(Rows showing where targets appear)

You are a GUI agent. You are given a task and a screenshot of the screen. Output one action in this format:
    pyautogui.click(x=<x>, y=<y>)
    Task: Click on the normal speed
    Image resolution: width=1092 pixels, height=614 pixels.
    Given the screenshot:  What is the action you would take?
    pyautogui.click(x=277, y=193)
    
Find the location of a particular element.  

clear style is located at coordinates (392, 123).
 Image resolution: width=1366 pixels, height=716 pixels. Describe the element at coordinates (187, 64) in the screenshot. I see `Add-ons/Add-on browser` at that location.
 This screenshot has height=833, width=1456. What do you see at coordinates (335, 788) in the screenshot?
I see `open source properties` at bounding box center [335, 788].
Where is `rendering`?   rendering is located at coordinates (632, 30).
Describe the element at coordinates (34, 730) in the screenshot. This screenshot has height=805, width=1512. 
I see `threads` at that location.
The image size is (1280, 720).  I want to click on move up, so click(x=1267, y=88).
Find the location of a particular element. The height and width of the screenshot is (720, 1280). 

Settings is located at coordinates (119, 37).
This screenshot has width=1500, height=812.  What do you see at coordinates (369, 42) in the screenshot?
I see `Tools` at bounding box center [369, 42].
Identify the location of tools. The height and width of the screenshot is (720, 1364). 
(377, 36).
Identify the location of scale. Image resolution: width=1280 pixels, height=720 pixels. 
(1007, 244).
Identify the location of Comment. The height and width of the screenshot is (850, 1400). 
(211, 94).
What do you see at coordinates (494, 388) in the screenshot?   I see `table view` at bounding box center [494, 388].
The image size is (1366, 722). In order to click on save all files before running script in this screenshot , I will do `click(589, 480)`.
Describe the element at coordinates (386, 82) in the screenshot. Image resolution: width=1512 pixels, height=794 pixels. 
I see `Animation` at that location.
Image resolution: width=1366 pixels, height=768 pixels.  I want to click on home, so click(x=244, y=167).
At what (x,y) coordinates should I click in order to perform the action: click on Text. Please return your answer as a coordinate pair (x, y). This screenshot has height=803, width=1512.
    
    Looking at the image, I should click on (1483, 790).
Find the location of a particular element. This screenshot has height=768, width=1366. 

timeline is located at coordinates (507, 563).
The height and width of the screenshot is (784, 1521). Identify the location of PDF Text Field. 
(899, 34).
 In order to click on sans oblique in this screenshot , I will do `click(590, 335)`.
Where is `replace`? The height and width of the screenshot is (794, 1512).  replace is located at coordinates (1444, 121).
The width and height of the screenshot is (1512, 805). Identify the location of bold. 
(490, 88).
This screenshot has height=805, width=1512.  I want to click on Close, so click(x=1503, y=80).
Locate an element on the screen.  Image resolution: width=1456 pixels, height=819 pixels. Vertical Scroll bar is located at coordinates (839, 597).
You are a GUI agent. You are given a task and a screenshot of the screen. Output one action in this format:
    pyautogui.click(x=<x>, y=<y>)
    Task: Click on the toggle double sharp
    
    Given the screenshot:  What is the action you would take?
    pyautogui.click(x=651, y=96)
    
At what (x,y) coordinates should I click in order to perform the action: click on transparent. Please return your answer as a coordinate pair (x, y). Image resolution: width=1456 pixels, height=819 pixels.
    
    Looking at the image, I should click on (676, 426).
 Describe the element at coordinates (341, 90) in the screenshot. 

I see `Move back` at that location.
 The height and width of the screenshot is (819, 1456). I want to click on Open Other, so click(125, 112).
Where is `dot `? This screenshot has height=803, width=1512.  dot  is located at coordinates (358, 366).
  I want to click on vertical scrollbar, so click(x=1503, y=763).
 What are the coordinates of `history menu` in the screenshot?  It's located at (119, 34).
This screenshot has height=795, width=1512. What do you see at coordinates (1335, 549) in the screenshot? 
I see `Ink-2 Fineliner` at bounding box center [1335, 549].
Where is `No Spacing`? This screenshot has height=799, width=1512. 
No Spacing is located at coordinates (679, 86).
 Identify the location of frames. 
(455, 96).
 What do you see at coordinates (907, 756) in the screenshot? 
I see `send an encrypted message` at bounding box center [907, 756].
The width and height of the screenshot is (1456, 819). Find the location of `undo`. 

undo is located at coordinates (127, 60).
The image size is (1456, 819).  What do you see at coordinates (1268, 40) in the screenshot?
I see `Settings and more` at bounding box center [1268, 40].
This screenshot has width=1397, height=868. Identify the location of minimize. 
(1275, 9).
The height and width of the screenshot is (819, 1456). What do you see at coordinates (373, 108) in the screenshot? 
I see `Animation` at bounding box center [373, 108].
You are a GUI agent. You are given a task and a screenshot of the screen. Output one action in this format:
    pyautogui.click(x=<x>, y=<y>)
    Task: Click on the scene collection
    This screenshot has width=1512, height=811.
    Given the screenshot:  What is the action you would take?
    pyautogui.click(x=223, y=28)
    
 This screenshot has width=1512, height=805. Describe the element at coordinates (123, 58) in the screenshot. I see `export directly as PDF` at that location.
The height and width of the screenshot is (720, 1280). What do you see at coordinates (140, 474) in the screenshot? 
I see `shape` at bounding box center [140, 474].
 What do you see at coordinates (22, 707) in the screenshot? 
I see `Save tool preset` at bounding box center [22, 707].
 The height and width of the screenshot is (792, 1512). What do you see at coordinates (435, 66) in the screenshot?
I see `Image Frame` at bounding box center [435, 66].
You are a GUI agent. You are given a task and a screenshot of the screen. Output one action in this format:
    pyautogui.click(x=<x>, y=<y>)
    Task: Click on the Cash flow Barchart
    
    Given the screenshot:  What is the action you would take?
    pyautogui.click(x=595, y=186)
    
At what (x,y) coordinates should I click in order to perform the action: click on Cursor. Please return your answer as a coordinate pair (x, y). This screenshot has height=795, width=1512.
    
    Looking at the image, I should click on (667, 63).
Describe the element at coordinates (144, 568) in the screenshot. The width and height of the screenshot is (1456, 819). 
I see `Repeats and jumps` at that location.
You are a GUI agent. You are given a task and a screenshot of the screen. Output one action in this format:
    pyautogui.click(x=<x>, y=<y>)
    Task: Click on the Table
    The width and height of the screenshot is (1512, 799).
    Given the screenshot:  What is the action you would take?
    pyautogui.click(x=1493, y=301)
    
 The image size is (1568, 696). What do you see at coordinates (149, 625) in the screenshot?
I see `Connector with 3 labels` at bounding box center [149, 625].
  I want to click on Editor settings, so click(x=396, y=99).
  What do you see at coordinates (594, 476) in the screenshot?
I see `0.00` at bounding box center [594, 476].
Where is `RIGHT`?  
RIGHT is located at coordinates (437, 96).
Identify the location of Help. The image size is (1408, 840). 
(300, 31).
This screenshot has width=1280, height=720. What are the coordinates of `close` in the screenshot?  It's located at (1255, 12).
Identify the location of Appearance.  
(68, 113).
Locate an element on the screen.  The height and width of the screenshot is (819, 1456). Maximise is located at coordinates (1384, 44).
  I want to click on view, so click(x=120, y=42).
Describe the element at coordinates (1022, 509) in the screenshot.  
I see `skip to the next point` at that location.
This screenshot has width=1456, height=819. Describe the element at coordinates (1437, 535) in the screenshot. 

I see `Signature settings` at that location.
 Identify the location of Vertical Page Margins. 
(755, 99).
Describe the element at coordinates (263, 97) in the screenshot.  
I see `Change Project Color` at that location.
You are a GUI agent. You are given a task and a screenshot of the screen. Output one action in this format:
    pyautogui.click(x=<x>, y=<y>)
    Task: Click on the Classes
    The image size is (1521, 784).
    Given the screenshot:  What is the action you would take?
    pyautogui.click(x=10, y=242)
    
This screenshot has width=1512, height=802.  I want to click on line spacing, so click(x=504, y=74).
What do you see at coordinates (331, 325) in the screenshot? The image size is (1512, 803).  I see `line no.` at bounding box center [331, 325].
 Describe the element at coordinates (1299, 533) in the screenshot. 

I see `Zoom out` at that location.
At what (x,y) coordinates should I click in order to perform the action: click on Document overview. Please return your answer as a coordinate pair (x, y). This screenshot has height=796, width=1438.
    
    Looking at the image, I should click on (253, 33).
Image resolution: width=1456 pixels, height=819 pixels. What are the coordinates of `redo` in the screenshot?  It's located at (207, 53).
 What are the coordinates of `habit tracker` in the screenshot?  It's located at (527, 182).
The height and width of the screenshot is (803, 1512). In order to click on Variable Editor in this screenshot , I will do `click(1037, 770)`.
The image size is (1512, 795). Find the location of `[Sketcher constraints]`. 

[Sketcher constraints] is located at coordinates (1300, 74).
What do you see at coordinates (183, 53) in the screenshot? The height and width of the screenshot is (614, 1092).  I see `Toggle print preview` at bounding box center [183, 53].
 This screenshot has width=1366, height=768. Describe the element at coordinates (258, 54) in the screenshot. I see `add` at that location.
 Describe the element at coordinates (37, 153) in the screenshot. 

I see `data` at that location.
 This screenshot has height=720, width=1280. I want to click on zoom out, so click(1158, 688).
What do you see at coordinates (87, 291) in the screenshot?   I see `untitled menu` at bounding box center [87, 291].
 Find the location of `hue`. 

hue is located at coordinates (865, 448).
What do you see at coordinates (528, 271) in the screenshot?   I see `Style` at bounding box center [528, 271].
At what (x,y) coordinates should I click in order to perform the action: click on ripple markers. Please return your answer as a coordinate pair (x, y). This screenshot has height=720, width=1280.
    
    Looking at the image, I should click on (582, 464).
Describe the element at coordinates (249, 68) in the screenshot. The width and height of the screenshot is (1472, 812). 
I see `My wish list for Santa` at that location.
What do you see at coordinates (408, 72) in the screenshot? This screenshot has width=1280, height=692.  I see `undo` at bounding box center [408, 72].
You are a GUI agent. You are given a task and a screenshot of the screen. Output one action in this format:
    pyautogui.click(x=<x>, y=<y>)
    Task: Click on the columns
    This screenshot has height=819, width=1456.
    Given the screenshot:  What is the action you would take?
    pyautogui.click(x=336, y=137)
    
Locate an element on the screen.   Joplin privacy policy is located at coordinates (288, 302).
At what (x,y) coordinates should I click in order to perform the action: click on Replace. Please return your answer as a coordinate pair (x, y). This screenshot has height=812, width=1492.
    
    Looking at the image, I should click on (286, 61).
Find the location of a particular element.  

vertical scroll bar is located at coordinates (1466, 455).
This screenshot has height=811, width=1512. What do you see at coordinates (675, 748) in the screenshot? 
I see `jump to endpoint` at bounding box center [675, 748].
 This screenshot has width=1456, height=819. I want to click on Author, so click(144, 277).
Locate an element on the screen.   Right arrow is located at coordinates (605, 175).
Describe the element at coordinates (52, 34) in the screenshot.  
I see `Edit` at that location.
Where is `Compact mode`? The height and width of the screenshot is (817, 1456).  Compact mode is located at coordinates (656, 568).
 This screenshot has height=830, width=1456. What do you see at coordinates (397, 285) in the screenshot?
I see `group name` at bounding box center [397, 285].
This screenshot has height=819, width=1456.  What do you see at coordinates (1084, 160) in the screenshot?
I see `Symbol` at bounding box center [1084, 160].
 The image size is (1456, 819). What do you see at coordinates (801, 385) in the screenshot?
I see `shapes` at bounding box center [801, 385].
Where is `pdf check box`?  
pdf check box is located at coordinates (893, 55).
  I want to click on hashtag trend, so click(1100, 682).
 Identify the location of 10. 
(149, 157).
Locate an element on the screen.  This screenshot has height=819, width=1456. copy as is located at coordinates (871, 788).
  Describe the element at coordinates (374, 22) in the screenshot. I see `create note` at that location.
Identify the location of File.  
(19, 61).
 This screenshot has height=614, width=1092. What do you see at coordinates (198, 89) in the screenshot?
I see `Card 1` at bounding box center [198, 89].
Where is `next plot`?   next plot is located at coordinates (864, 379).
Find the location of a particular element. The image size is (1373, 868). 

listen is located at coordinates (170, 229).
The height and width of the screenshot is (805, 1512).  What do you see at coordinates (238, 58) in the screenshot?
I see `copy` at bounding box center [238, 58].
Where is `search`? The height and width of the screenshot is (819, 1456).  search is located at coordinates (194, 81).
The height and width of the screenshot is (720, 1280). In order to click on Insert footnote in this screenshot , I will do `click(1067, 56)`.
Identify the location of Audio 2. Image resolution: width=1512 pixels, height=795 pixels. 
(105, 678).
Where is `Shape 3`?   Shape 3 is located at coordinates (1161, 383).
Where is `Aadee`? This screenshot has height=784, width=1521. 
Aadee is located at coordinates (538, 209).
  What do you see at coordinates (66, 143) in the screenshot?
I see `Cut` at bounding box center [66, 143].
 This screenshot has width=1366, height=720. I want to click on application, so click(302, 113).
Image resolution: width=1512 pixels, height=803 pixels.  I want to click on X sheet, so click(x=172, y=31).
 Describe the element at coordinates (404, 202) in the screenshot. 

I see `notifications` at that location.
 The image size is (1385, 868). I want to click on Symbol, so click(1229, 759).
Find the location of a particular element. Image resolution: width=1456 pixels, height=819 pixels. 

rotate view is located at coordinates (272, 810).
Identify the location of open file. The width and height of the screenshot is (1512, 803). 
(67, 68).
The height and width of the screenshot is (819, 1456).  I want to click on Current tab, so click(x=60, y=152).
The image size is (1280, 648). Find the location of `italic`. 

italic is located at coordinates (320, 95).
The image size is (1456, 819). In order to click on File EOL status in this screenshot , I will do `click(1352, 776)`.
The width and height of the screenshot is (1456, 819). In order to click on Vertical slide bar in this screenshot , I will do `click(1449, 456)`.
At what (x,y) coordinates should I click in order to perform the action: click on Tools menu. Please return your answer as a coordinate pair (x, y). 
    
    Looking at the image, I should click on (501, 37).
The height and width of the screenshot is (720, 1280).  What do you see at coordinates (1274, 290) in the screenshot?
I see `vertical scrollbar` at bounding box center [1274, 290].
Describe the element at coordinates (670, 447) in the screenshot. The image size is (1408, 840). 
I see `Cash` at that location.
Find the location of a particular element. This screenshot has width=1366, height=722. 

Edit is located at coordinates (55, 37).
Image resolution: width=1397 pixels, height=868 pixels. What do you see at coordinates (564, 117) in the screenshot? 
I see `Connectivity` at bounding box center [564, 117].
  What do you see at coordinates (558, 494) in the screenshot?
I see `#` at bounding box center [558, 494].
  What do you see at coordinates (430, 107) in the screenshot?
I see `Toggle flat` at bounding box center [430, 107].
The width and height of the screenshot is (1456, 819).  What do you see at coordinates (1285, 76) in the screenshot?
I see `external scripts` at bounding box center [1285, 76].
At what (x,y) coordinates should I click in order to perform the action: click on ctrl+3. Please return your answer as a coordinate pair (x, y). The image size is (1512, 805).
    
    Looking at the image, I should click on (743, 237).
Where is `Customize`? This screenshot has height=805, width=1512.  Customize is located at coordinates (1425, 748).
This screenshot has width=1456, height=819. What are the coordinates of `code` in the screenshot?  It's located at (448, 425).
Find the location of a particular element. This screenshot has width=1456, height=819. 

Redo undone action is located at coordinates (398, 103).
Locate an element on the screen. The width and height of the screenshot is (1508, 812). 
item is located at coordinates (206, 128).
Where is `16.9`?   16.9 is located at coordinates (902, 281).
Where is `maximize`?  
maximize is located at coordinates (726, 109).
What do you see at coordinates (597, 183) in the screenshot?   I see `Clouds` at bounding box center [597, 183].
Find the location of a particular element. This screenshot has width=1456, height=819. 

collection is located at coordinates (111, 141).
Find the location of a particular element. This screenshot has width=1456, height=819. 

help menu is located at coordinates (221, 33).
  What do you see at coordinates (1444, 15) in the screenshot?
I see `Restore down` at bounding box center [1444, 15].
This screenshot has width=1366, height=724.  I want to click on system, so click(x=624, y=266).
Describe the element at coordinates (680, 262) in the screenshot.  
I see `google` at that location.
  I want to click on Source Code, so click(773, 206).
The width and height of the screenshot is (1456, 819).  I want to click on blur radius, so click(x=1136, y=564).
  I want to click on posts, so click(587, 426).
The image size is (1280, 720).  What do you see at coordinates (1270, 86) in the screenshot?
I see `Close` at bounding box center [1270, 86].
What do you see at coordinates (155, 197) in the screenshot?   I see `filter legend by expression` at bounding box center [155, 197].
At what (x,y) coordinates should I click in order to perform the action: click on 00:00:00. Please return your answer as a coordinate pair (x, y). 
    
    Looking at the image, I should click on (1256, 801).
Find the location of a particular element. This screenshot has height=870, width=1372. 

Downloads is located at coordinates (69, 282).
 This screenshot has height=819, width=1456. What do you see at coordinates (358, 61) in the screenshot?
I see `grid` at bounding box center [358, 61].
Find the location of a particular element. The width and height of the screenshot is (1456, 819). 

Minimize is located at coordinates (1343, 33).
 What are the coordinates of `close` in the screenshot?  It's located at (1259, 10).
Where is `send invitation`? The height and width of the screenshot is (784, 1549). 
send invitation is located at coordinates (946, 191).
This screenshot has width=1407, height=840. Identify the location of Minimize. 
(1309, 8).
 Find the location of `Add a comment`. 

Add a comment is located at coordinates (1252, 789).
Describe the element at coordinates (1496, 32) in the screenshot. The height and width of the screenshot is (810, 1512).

**AIM:** Collect every line of the entries above that contains the string "Text", and list those lines.

**ANSWER TO THE TASK:**
At what (x,y) coordinates should I click in order to perform the action: click on Text. Please return your answer as a coordinate pair (x, y). This screenshot has height=803, width=1512.
The height and width of the screenshot is (784, 1521). Identify the location of PDF Text Field. 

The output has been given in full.